Huge deposits of lithium are detected in Afghanistan. Lithium, mined from brine and clay, is considered the energy resource that will make electric cars cost effective enough to be practical for millions of drivers. Skyrocketing demand for use in cars, phones and computers could make lithium more valuable than oil within the 21st century. Lithium, like many of the world's oil, is found in regressive, inaccessible nations bearing animosity toward America. Countries like Argentine, Boliva and most most recently, Afghanistan, are called "Saudi Arabias of lithium" due to their confirmed mother lodes of the metal.
Article Source: Lithium in Afghanistan for electric cars – a blessing and a curse By Personal Money Store
Lithium – temptation for corrupt Afghans
The discovery of rich Afghan lithium deposits was announced by American officials Monday. The New York Times reports that lithium and major deposits of iron, copper, cobalt and gold worth about $1 trillion exist in Afghanistan. The previously undiscovered minerals, existing in quantities far beyond known reserves elsewhere, might be both good news and bad news for the U.S. Afghanistan war. The Afghan individuals could possibly be liberated from generations of war by the vast mineral wealth. One more possibility: the Taliban could intensify the Afghanistan war now the presence of lithium and other valuable minerals has raised the stakes. Either way, lithium could be a new and irresistible temptation for Afghan corruption.
Game-changer for the Afghanistan war
Afghanistan lithium and other strategic minerals could bring the international focus of mining to this failed nation. But Afghanistan’s economy, presently based on opium cultivation, has none of the heavy industry required to capitalize on its mineral wealth. To exploit Afghanistan lithium, China may have an edge, despite heavy U.S. investment of billions in treasure and barrels of blood in the Afghanistan war. Blogger Aziz Poonawalla points out that China will compete aggressively with the U.S. for strategic control of Afghanistan’s minerals. Analysts speculate that Obama will postpone plans to withdraw troops from the Afghanistan war, while a corrupt Hamid Karzai will cozy up to China and demand that U.S. forces clear out sooner.

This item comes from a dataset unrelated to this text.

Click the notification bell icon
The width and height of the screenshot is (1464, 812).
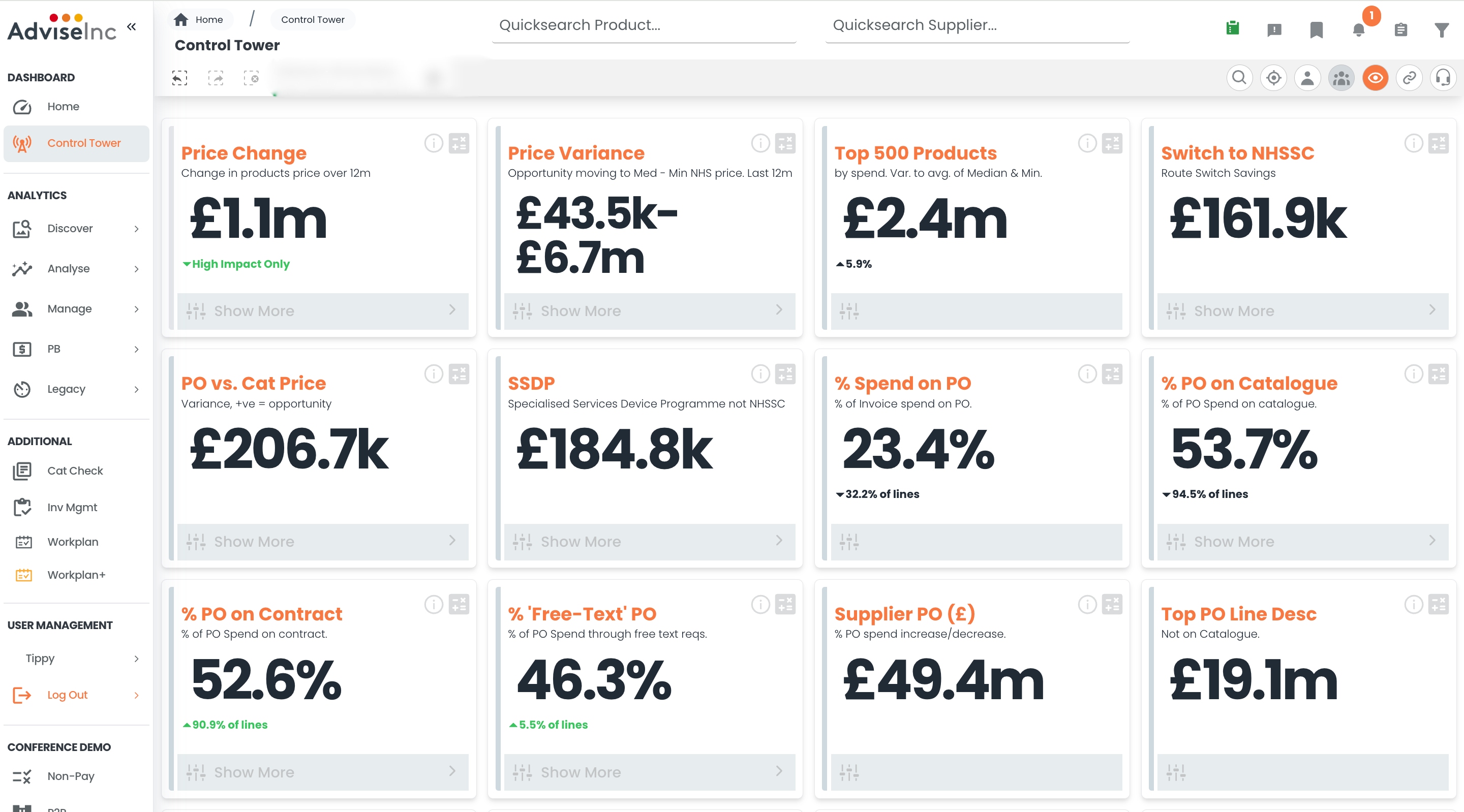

Bolivian lithium tempers Afghan expectations
Lithium in Afghanistan is a "man bites dog" story because hundreds of millions of smartphones and laptops could depend on a country full of goats, mud huts and primitive tribal animosity. Automakers are counting on a future of electric cars made possible by advanced lithium-ion batteries. The New Yorker reports that half the known lithium resources in the world might be waiting under a huge expanse of salt flats in Bolivia. Yet experts doubt that Bolivian will benefit from its lithium treasure. Bolivia's socialist government stays in power by demonizing the U.S., and it's infrastructure is nearly as primitive as Afghanistan's. Boliva needs to establish a twentieth-century economy before it can ever hope to enrich itself with lithium as a twenty-first century fuel.
Or find itself as the battleground of a 21st century war.